▶ **Stored entries**:
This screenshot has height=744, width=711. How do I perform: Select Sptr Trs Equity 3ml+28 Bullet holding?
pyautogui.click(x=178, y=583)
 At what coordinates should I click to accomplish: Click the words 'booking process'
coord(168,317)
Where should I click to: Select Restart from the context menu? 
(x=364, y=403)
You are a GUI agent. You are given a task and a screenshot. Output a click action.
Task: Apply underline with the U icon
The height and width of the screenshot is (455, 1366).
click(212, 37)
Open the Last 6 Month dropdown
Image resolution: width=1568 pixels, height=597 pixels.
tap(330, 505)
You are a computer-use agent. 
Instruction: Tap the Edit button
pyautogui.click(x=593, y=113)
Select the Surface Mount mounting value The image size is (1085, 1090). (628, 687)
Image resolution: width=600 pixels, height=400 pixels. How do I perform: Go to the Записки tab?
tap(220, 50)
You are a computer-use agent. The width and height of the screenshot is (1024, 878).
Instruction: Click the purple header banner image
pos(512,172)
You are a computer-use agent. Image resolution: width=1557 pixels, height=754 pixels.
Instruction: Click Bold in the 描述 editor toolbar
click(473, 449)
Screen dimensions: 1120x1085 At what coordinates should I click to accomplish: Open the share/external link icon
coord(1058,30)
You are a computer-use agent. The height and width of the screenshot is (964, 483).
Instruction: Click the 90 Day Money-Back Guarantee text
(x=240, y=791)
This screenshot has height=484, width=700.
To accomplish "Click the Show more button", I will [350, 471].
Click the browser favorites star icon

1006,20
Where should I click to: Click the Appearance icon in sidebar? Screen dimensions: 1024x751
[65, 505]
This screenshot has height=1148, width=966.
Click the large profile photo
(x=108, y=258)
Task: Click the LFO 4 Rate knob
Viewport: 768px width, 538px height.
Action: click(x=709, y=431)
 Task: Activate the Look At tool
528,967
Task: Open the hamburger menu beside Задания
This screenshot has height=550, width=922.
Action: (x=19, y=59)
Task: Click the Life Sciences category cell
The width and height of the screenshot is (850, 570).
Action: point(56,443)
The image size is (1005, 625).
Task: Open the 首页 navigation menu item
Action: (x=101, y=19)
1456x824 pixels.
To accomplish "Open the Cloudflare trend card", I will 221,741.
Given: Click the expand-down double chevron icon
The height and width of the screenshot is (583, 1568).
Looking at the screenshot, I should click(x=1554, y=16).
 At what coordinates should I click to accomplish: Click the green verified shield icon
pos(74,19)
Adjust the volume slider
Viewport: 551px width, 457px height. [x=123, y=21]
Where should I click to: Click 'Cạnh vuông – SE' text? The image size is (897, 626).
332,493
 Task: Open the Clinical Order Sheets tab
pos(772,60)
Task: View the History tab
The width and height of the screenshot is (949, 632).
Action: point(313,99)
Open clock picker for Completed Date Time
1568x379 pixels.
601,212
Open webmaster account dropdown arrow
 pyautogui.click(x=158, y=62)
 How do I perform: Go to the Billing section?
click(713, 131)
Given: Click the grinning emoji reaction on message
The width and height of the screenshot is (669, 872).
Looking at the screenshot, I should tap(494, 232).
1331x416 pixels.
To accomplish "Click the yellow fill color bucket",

▶ **Your task**:
Your answer should be the lines of the records that hold the string "computer".

▶ **Answer section**:
You are a computer-use agent. 
You are a computer-use agent. The width and height of the screenshot is (1024, 878).
You are a computer-use agent. Image resolution: width=1557 pixels, height=754 pixels.
You are a computer-use agent. The height and width of the screenshot is (964, 483).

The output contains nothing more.